Through the last few weeks in office and in anticipation of the new calendar year, the Centers for Medicare and Medicaid Services (CMS) passed a slew of rules, deadline extensions and requests for participation in order to bolster cost-lowering initiatives and incentivize participation in value-based care programs.
The federal government is currently facing an upcoming fiscal crisis, with the looming insolvency of the Medicare Trust Fund arriving in 2024. Health Affairs (HA) reports that the Center for Medicare and Medicaid Innovation (CMMI) is a mechanism to improve efficiencies for long term cost-savings.
In its first ten years, CMMI has overseen a number of payment reform models from primary care vs. specialized care, Medicare vs. multi-payer, risk assessments and it is likely that the combined effect of payment changes across models had greater impact than basic studies suggest. HA suggests that CMMI should consolidate and institutionalize shifts in order to achieve more permanent and broader solutions to generate savings.
The JAMA Network also published a study last week on the Medicare Quality Payment Program (QPP), the largest value-based care program in Medicare. The study found that if Medicare is going to continue in this direction, there are four problems with the Merit-Based Incentive Payment System (MIPS), a track of the QPP. These include that the model is based on fee-for-service, which is the program that value-based initiatives seek to reform.
Additionally, VBP programs are often designed just to help the Medicare program secure savings rather than improve patient care. Furthermore, the administrative complexities of these programs are often a deterrent for participation. Finally, CMS has struggled with risk-adjustment for participants, failing to include important patient factors like poverty and disability into cost and clinical outcome.
Fiscal returns can result from a number of different sources, for example, this week CMS issued a final rule to “Empower States, Manufacturers, and Private Payers to Create New Payment Methods for Innovative New Outcomes Based on Patient Outcomes.” The rule is part of CMS’ ongoing effort to lower prescription drug prices in a fulfillment of President Trump’s campaign promises.

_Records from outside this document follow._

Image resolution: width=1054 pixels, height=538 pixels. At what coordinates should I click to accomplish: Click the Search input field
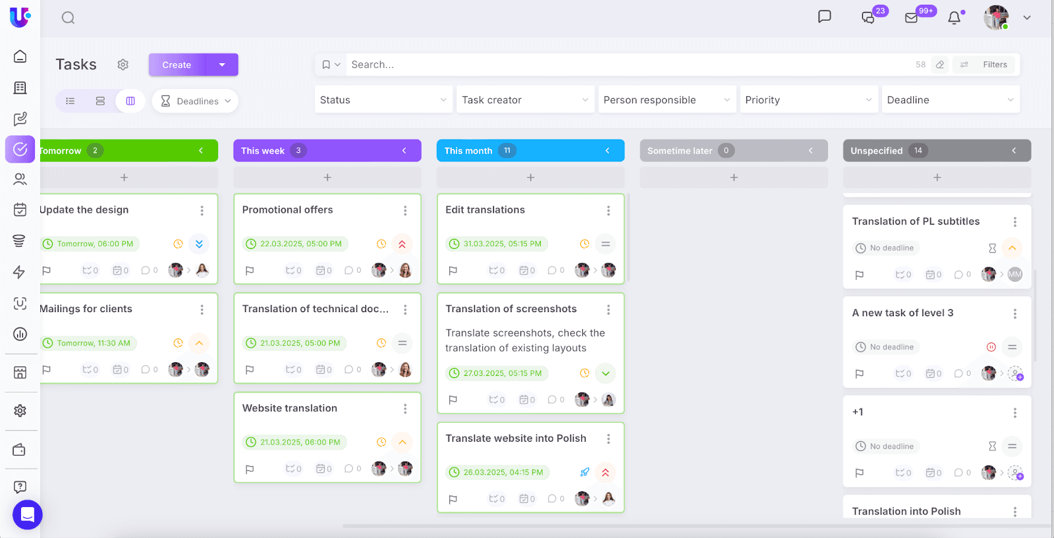click(626, 65)
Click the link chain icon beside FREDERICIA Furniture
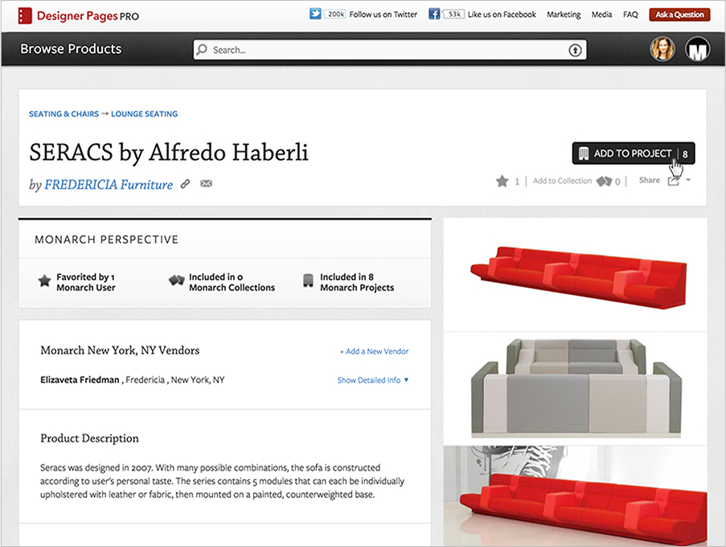726x547 pixels. (x=185, y=184)
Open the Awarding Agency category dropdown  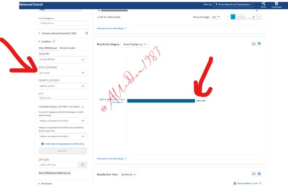135,44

State Medicaid agencies are entitled to manufacturer rebates through the “best price” reporting program, in which drug companies report their annual lowest price for brand name prescription drugs and providing rebates to CMS and states under the Medicaid Drug rebate Program. CMS Administrator Seema Verma explained in a press release how adjustments to the MDRP are necessary to complete the broader changes to ambitious cost-saving payment models:
Rules on prescription drug rebates and related reporting requirements have not been updated in thirty years and are thwarting innovative payment models in the private sector…. A new generation of approaches to payment methods is needed to allow the market the room to adapt these types of curative treatments while ensuring that public programs like Medicaid remain sustainable and continue to receive their statutorily required discounts.
According to Fierce Healthcare, CMS will also allow drug companies to issue multiple best prices as an incentive for them to enter value-based arrangements directly with states and Medicaid managed care organizations.
CMS also extended an invitation for applications from prescription drug plans and Medicare Advantage plans to participate in the Value-Based Insurance Design Model, which also contains a hospice benefit component as of this year. Applications are set for the calendar year 2022 and may be submitted from February 1 through April 16 of next year, the American Hospital Association reports.
Medicare Advantage plans have independently taken initiative to form value-based care programs of their own, under the expectation that these types of plans are going to constitute the brunt of reform efforts for Medicare programs across the board. According to MedCity News, Intermountain Care, an Utah-based hospital system, has partnered with UnitedHealthcare to establish an accountable care organization (ACO) in order to improve care coordination and boost health outcomes for patients.
Becker’s Hospital Review also reports that CMS extended the data submission deadlines for quality and value-based reporting programs for several types of providers. The Data submission deadline for the Hospital Outpatient Quality Reporting Program is now March 1st and the deadline for the Hospital Inpatient Quality Reporting Program was extended from January 6th to February 8th. Due to the COVID-19 pandemic, reporting concerns for overburdened hospitals and providers has been of concern to CMS, by extending the deadline, they’re encouraging continued participation in quality-based programs.
Finally, the National Association of ACOs (NAACOS) applauded Congress for acting on a provision in the year-end spending bill that encourages participation in risk-bearing payment models by freezing thresholds needed to secure a 5% bonus on annual Medicare payments. From Clif Gaus, NAACOS president and CEO:
If healthcare providers cannot count on these incentives, which support their ability to assume risk and fund key patient and ACO initiatives, then far fewer would be willing to participate in risk-bearing alternative payment models… This move will help preserve Medicare’s move to a payment system that’s based more on value and outcomes, rather than volume. Congress was correct to recognize this issue before those thresholds raise next year and to prove it is committed to Medicare’s value movement.